Retired Lt. Gen. H.R. McMaster, who served as national security adviser under former President Donald Trump, said Monday his onetime boss bears some responsibility for the US’ chaotic withdrawal from Afghanistan in 2021.

McMaster told CNN’s Anderson Cooper that the former president had made a decision to maintain a US presence in Afghanistan, but that Trump then changed his mind. The Trump administration ultimately entered into an agreement with the Taliban requiring US troops to withdraw from the country by May 2021.

“He couldn’t stick with the decision,” McMaster, who served as Trump’s national security adviser from early 2017 until April 2018, said on “AC 360.” “He didn’t stick with the decision. And I think people were in his ear and manipulated him with these mantras: ‘End the endless wars’ and ‘Afghanistan is a graveyard of empires’ and so forth.”

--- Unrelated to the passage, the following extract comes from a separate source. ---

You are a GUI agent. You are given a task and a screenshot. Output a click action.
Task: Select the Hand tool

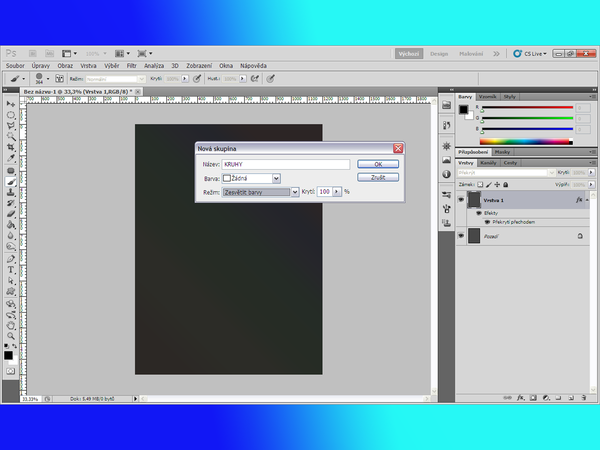(10, 325)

Asked by Cooper if Trump bears some responsibility for the heavily criticized withdrawal during the Biden administration, McMaster responded, “Oh, yes.”

Trump on Monday participated in a wreath laying ceremony at Arlington National Cemetery in Virginia on the third anniversary of the attack at Kabul airport’s Abbey Gate that killed 13 US military service members.

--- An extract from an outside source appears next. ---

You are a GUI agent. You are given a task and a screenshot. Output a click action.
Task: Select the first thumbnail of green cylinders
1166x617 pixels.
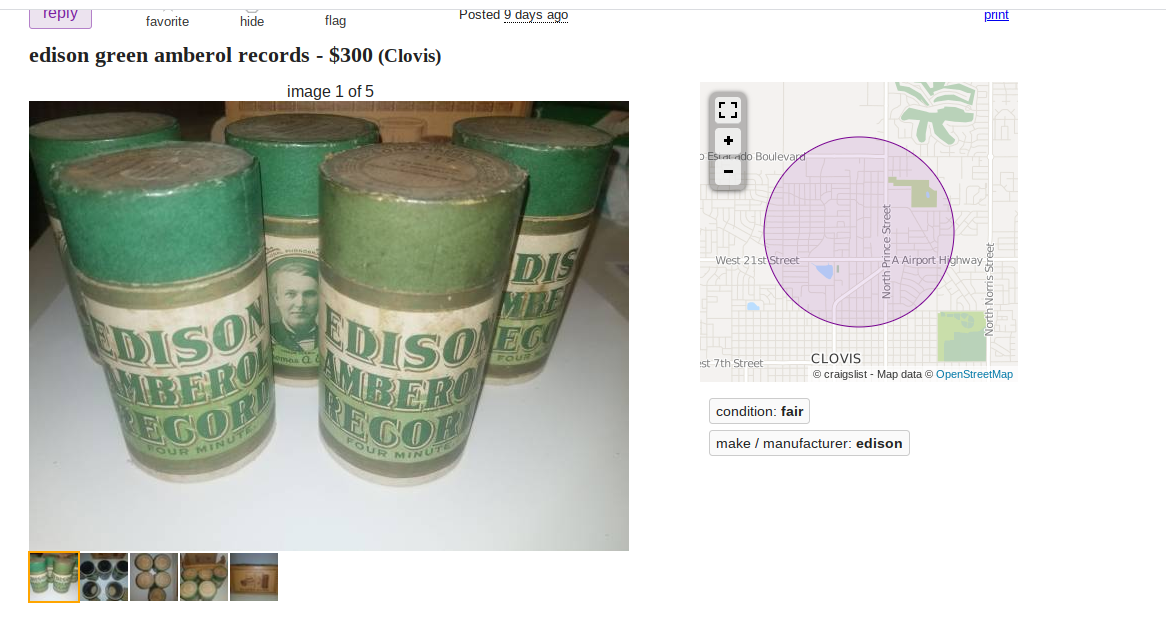coord(54,577)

Trump was joined by some family members of the fallen service members. The former president regularly attacks the Biden administration — and recently Vice President Kamala Harris, how his 2024 Democratic rival — over the chaotic withdrawal of US troops from Afghanistan.

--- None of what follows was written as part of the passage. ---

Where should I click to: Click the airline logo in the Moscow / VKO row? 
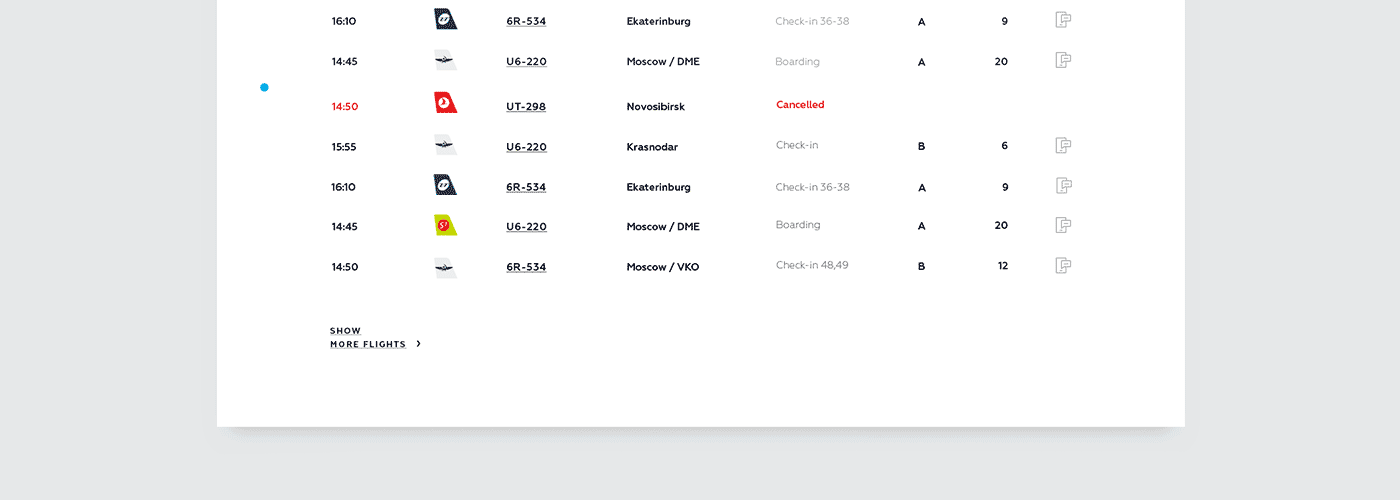click(445, 267)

McMaster, in his new book, “At War with Ourselves: My Tour of Duty in the Trump White House,” wrote about his perception that Trump often sought the praise and approval of strong-men foreign leaders like Russian President Vladimir Putin and Philippines’ former President Rodrigo Duterte so he could be seen as a similarly strong leader.

“I’m trying to explain really the strength in some of the aspects of the president’s character, but also the vulnerabilities. And of course at times I was reluctant to write some of this because I thought I don’t want to give if he’s reelected kind of a playbook of how you can maybe manipulate Donald Trump,” McMaster said Monday.

CNN’s Kate Sullivan and Peter Bergen contributed to this report.